BCDA chairman Felicito Payumo, who hails from Bataan, said he has asked the DAR’s provincial agrarian reform adjudicator’s office based in Dinalupihan town to annul the agrarian reform coverage in the area.
“I also asked DAR to immediately cancel the Certificates of Land Ownership Award (CLOAs) issued in 2008 covering the area,” he said.
BCDA president and chief executive officer Arnel Casanova reported to the provincial agrarian reform adjudicator’s office the “irregular, erroneous, illegal, and anomalous” titling of the BCDA-owned land.
In a letter, Casanova named the 67 purported farmer-beneficiaries.
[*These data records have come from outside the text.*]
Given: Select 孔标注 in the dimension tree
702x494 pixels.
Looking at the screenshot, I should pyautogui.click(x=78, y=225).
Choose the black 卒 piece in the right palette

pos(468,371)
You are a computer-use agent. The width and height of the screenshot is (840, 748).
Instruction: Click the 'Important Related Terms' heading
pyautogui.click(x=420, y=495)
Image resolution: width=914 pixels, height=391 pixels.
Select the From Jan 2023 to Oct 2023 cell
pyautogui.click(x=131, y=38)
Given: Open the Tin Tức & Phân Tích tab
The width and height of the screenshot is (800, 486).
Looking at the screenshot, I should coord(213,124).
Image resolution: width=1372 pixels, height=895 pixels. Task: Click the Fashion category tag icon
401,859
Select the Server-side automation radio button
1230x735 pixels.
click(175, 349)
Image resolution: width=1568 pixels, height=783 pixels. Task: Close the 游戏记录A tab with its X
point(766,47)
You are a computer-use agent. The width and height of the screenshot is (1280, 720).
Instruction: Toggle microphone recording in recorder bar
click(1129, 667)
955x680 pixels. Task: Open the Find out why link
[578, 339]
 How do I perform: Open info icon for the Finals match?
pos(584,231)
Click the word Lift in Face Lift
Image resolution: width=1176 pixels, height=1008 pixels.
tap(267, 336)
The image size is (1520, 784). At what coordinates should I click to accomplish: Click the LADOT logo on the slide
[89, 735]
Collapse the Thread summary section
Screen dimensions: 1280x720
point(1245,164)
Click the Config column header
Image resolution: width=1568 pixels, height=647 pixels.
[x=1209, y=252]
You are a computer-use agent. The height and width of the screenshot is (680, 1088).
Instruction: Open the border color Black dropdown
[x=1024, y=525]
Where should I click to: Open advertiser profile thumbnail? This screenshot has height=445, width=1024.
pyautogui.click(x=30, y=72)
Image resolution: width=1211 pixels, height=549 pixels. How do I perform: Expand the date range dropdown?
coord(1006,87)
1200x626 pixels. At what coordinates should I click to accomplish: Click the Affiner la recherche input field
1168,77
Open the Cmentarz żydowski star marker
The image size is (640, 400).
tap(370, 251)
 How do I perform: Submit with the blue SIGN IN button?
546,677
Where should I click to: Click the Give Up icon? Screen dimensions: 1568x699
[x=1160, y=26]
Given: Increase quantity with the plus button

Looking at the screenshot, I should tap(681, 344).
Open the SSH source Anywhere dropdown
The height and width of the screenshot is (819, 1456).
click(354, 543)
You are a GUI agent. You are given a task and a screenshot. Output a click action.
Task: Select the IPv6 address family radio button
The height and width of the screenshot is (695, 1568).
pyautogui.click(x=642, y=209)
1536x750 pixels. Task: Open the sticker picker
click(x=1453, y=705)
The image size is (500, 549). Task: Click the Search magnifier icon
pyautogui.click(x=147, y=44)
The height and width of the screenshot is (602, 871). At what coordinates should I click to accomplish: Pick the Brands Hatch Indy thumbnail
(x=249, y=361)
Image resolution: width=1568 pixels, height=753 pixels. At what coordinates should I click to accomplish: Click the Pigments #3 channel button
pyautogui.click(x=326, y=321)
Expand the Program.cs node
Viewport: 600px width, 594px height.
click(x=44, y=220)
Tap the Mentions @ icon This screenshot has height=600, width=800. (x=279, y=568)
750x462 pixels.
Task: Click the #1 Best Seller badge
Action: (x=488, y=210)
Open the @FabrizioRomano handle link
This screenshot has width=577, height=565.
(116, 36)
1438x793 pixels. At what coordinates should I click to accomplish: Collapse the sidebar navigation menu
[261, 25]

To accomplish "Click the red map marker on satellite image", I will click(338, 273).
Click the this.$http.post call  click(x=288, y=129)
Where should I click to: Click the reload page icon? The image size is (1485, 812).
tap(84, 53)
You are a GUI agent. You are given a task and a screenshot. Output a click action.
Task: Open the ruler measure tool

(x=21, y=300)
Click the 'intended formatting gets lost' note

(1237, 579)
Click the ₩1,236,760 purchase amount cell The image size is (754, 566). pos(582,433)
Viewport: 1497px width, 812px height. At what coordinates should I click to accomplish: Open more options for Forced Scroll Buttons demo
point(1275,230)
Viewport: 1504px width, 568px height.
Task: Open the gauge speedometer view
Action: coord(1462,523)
He also furnished copies of his letter to the Bataan provincial agrarian reform officer and the register of deeds.
Payumo said the farmer-beneficiaries listed in DAR documents were alleged to be Morong residents, adding though he was not familiar with any of them.
He said an initial inquiry indicated that a “big-time land-grabbing syndicate” was involved in the scheme.
Payumo said the questioned BCDA land, located in Barangays Sabang and Binaritan in Morong town, used to be the site of the defunct Philippine Refugee Processing Center complex and now serves as the site of the Bataan Technology Park, a technology and eco-tourism park run by the Bataan Technology Park Inc., a BCDA subsidiary.
The BCDA land consists of six huge lots. Payumo recalled that in March 1997, then President Fidel Ramos issued Proclamation No. 984 creating the Morong Special Economic Zone and transferring the tracts of land to the BCDA.
In May 2004, then President Gloria Macapagal-Arroyo issued Special Patent No. 3642 granting and conveying the same landholding to the BCDA.
Casanova said this meant that the land in dispute was “beyond and outside the authority of the Department of Environment and Natural Resources, much more of the (DAR), to dispose of.”
Casanova recalled that the DAR, then under Secretary Nasser Pangandaman, saw the property differently.
“As shown in the fraudulent CLOAs we have just uncovered, the DAR had declared the land as agricultural land,” he said.